● **What to do**:
Output nothing except the lines from the one containing "You are a computer-use agent. The" through the final line of the data, both included, typed exactly, minus the pictures.
(Records to process begins)
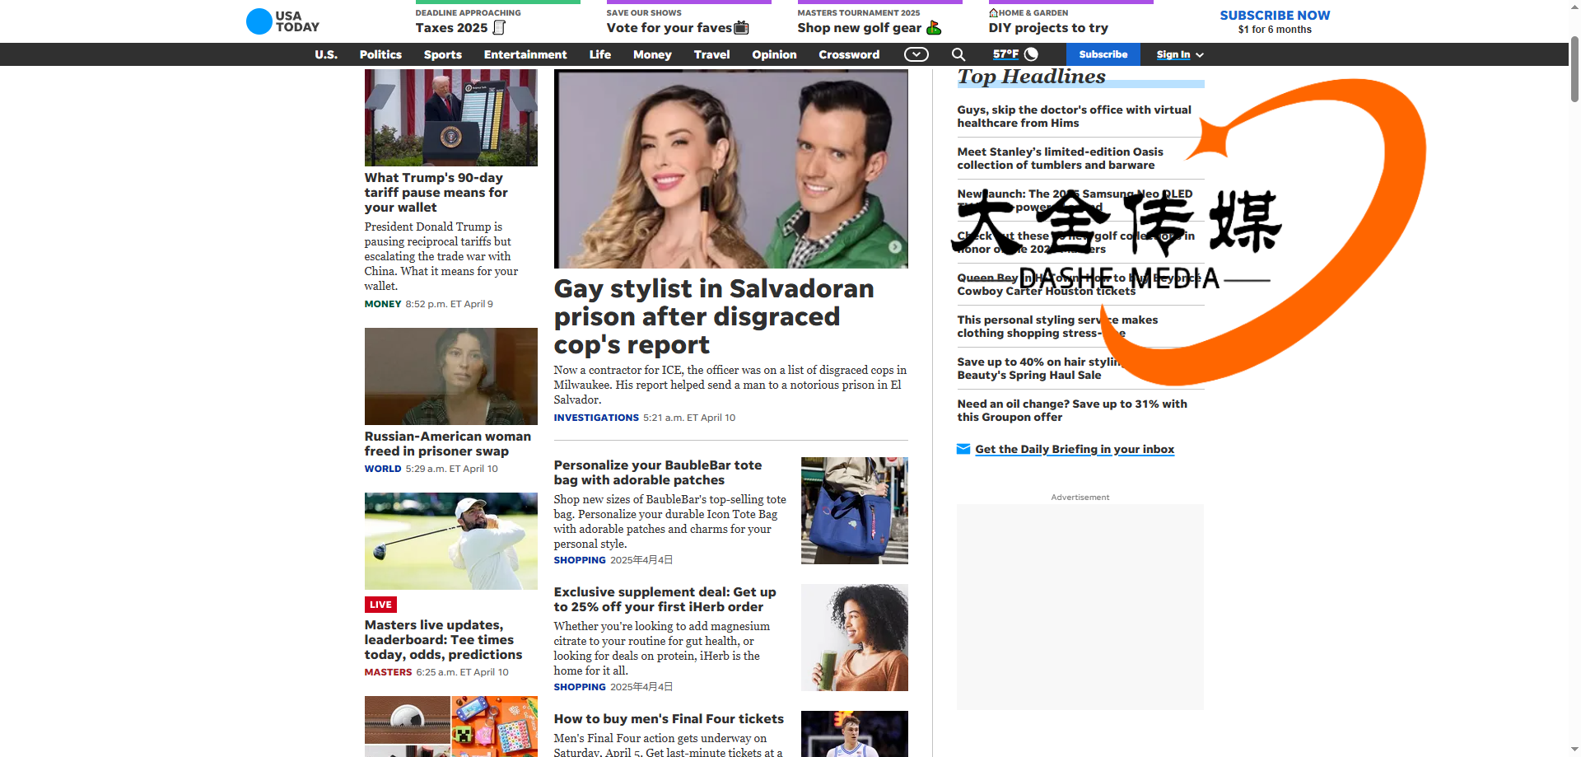Open the Sign In dropdown
The width and height of the screenshot is (1581, 757).
click(x=1179, y=54)
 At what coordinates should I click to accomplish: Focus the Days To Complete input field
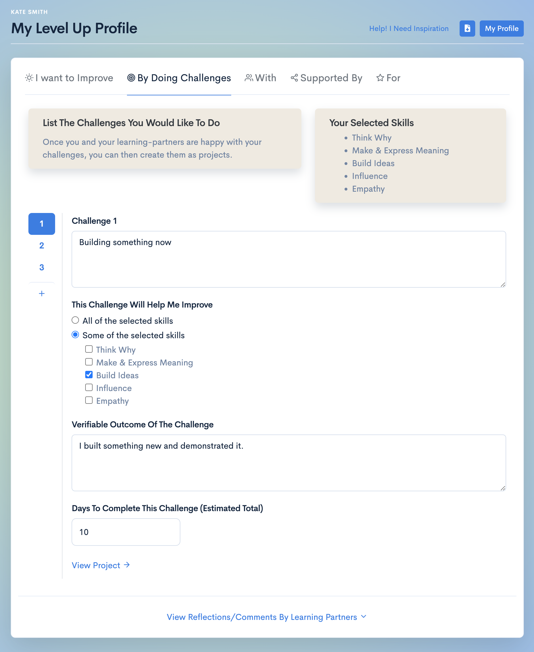pyautogui.click(x=126, y=532)
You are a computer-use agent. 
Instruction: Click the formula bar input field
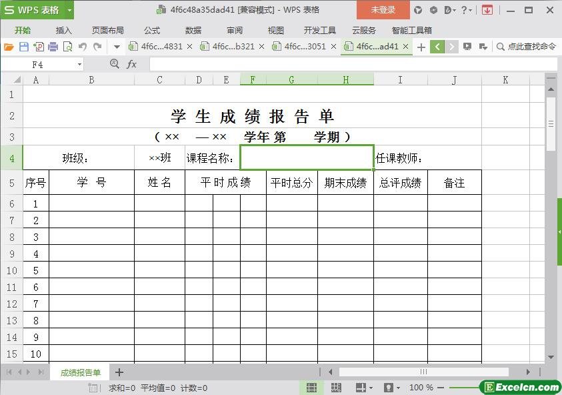pos(347,64)
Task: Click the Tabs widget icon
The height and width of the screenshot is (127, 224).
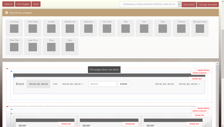Action: [125, 28]
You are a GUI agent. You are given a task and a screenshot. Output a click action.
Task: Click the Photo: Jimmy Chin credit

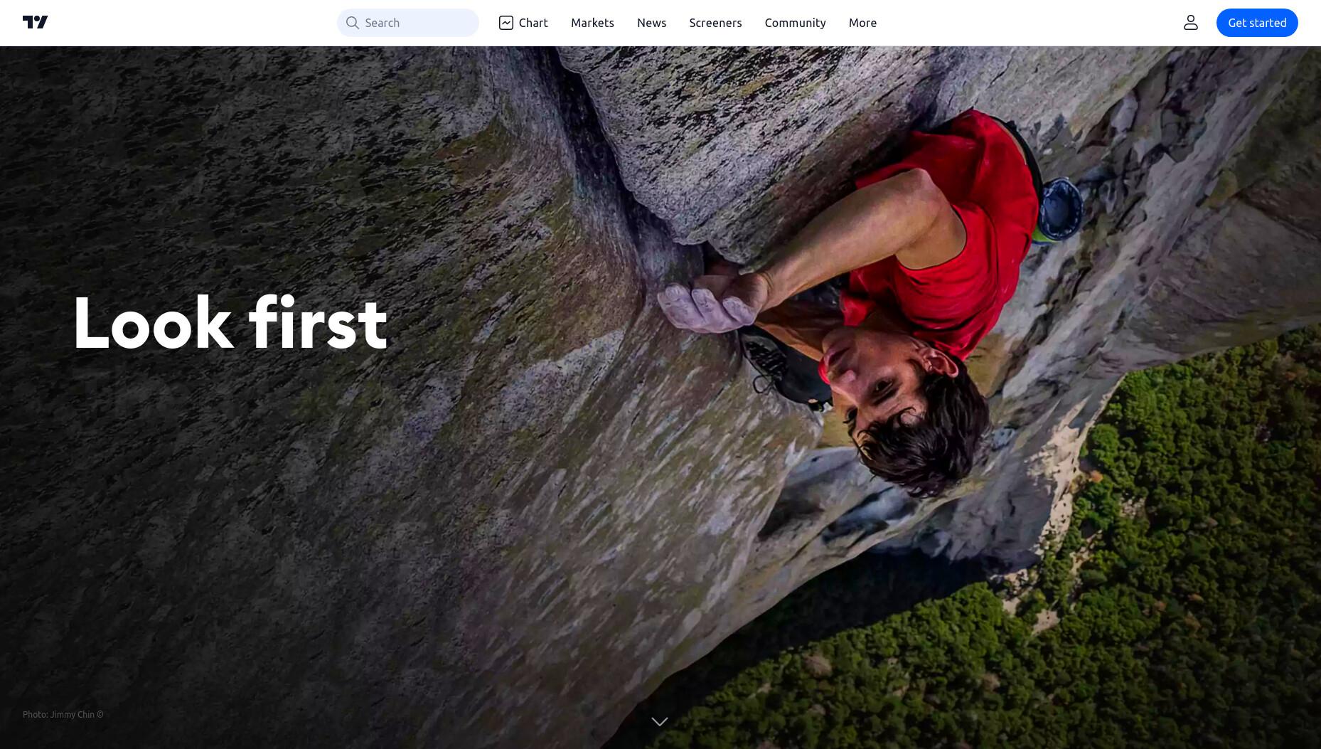pos(63,714)
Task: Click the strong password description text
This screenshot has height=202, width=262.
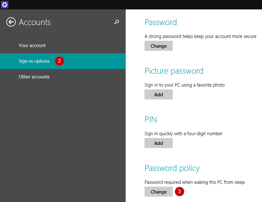Action: tap(200, 36)
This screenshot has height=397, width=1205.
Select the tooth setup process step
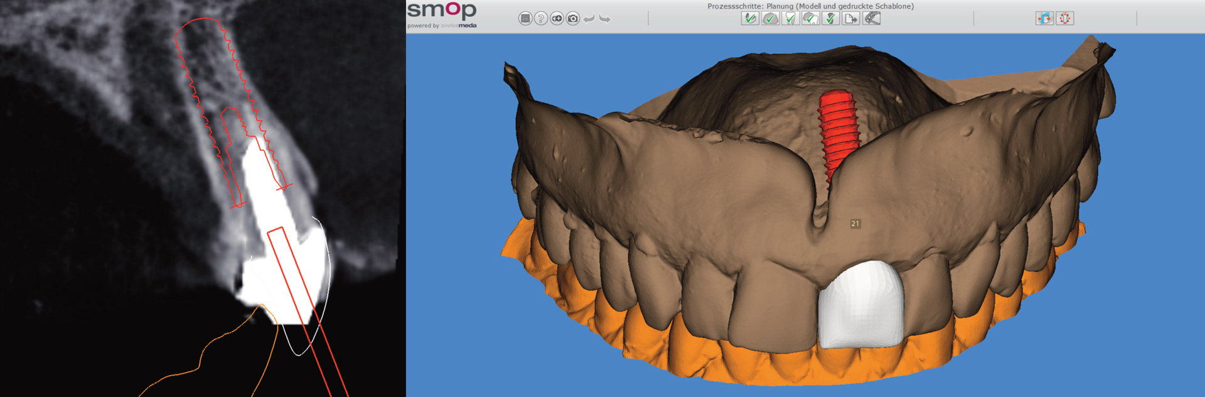click(x=790, y=19)
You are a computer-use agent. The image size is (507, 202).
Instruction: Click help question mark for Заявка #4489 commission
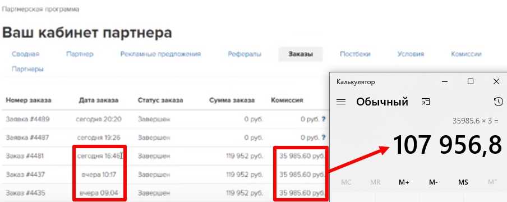coord(323,119)
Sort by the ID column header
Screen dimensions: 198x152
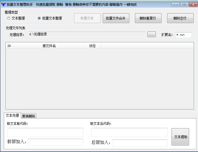click(x=10, y=46)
(Records to process ends)
● **Worked solution**:
You are a computer-use agent. The image size is (507, 202).
Instruction: Click help question mark for Заявка #4489 commission
coord(323,119)
Sort by the ID column header
Screen dimensions: 198x152
click(x=10, y=46)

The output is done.